• The task:
After locating the line with "Open 新东方教育科技（集团）有限公司 applicant link" in the entries below, output it and each following line up to and including the line with "Image resolution: width=210", exactly and without pictures.

(Source records)
───
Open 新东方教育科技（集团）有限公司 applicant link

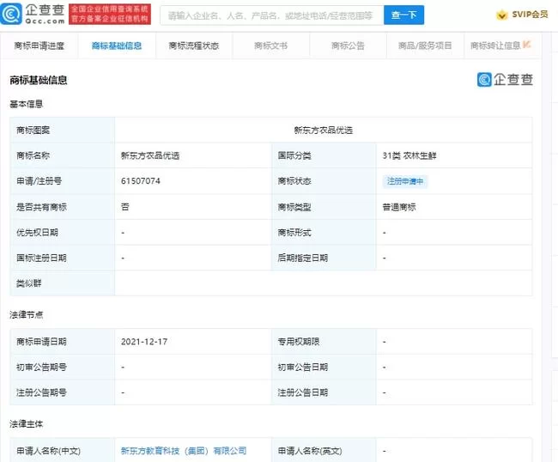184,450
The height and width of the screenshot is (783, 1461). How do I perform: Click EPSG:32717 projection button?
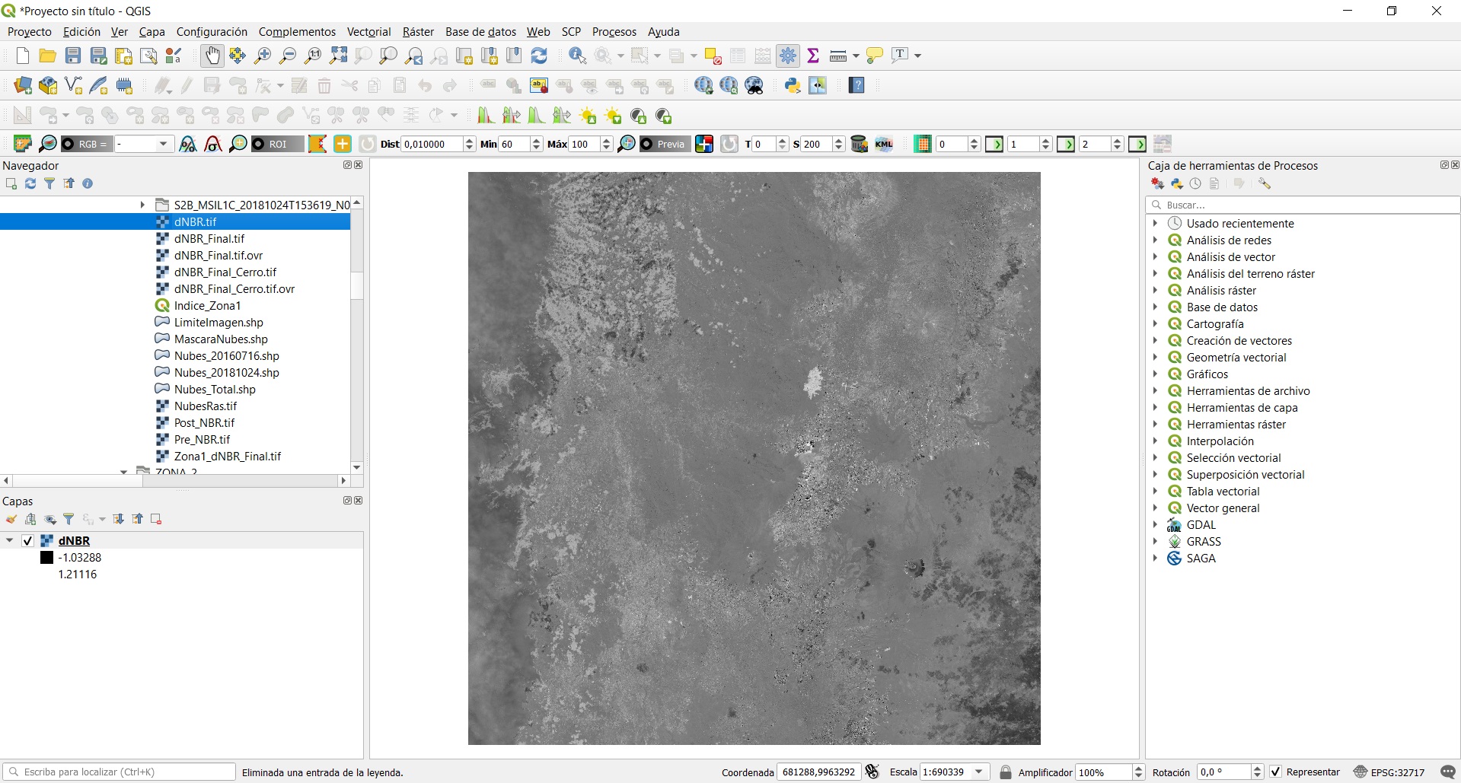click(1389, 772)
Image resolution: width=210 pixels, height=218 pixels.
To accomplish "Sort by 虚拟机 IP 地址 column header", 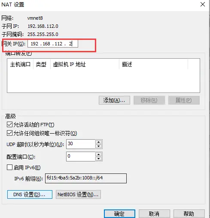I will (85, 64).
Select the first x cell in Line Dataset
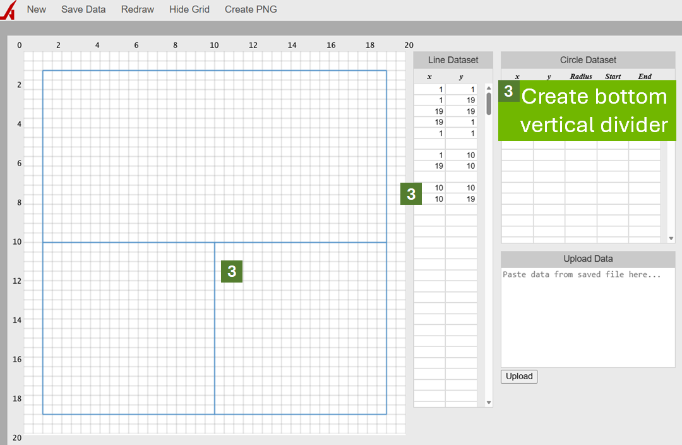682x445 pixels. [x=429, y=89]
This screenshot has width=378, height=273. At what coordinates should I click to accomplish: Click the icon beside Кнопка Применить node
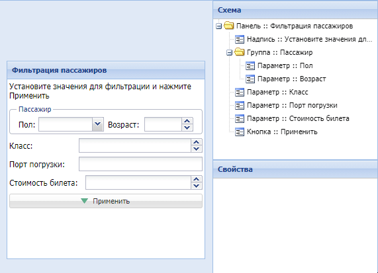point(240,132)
───
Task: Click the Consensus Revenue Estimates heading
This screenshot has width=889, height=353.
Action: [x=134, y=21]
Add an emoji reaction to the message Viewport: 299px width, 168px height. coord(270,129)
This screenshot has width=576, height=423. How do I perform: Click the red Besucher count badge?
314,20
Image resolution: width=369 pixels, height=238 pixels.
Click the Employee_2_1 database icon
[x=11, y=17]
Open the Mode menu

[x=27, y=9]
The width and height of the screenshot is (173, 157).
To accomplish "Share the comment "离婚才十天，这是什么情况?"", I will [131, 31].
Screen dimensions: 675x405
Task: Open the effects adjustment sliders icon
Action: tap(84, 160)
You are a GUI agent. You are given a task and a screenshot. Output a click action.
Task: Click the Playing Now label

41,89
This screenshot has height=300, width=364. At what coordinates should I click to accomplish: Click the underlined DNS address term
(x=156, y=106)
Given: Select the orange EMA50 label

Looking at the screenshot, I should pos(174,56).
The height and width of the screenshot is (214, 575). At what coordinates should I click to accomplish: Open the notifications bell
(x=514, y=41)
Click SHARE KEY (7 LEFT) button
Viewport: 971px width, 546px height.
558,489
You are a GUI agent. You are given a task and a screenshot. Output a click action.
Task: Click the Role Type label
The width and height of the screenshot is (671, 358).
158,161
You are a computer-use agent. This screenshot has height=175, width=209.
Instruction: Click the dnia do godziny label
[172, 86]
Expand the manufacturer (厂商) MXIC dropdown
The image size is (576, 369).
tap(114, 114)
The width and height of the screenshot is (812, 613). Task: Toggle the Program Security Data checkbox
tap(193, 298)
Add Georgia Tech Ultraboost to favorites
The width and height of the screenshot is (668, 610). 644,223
───
• Completed task:
Open 新东方教育科技（集团）有限公司 applicant link

184,450
The height and width of the screenshot is (783, 1461). How do I perform: Click EPSG:32717 projection button?
click(1389, 772)
Image resolution: width=210 pixels, height=218 pixels.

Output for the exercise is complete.